Коридор постепенно расширялся, пока его не замкнула высоченная башня без крыши. Внутри стояли жилища или небольшие храмы: куполообразные хижины вблизи окружали невысокую пирамиду кольцом, а далее теснились вплоть до стен.
А перед самой пирамидой стоял самый настоящий сфинкс.
Далеко не такой огромный и потрепанный жизнью, как в Гизе. Видно было, что его тщательно хранили и освобождали от песчаных наносов и, похоже, полировали ему шкуру — так она блестела. Впрочем, львиное тело было гладким — ни единого волоска, кроме как на кончике хвоста. Когти были отполированы с особой тщательностью. Человеческая голова отличалась правильностью черт, длинные волосы были убраны под классический полосатый платок и падали из-под него красивыми прядями: явное нарушение канона.
— Он дремлет — и не дремлет, — сказал наш проводник. — Приблизьтесь так, чтобы он мог вас видеть.
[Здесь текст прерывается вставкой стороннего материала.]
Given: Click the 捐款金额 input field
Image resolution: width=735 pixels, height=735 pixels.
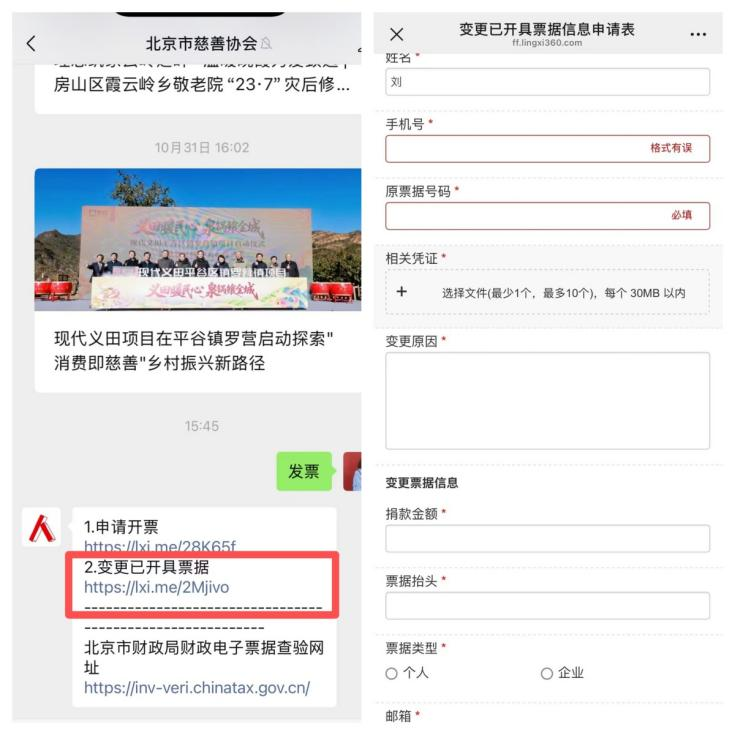Looking at the screenshot, I should pyautogui.click(x=548, y=539).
Все-таки сфинкс был огромен: для того, чтобы стать глаза в глаза, понадобилось совсем немного к нему подойти, примерно на уровень внутреннего кольца хижин. Чуть дальше — и ты окажешься у него между протянутых лап, а то и прямо под точеной бородкой.
И тут сфинкс открыл глаза.
Зеницы. Очи.
Огромные и бездонные, как колодцы.
Сияющие, как двойное черное солнце.
И спросил голосом, похожим на львиный рык — тот самый, что мы слышали давеча в песках.
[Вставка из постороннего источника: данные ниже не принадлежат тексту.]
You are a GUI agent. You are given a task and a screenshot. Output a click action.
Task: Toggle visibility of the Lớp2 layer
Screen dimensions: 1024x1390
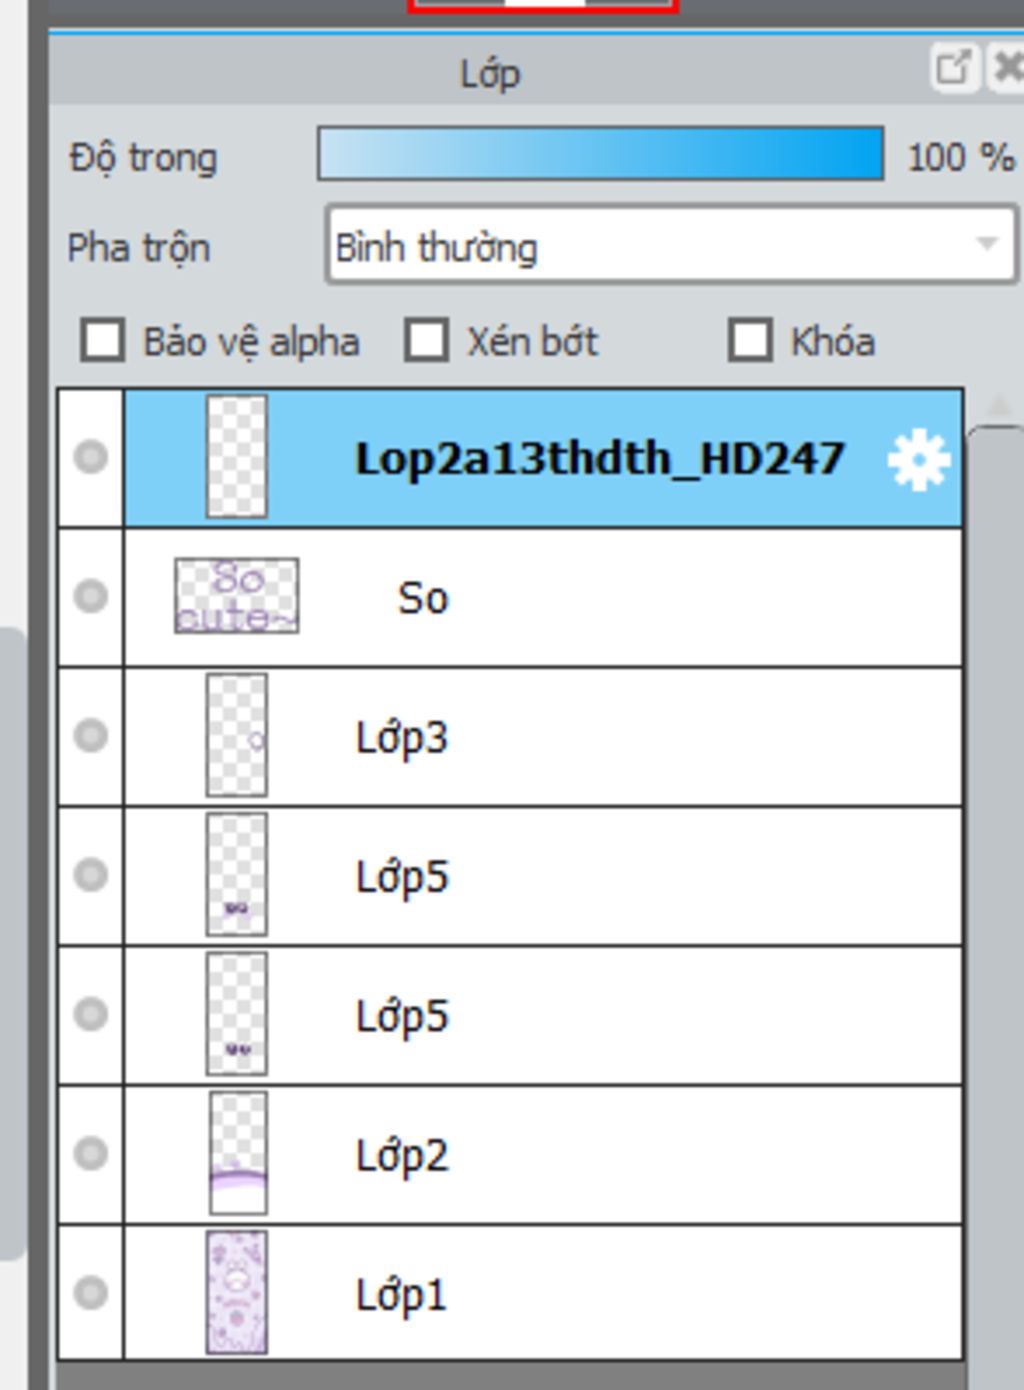[91, 1153]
— Привет вам. Мое имя Ра-Гарахути, или по-иноземному Гармахис. Мое прозвище — Лев Пустыни. Мой знак — Восходящее Солнце. Говорите со мной о вашем пути и цели.
И тут снова вперед выступил наш Бьярни.
— Тебе тоже привет от нас, о Лев Пустыни. Мы ищем жизнь повсюду, где можем найти. Нет у нас иной цели.
— Вы ее нашли. Что дальше? — спросил рыкающий голос.
— Это уже второй раз, как мы говорим с разумными, о Ра-Гарахути. В тот раз дали нам одну вещь, чтобы мы принесли ее сюда, — может быть, награду, может статься, загадку.
— Загадку? Я люблю загадки, — ответил сфинкс гораздо мягче.
— В каком смысле — задавать или отвечать?
— В обоих.
Тогда Бьярни полез себе куда-то за ворот и достал серебряную статуэтку пумы.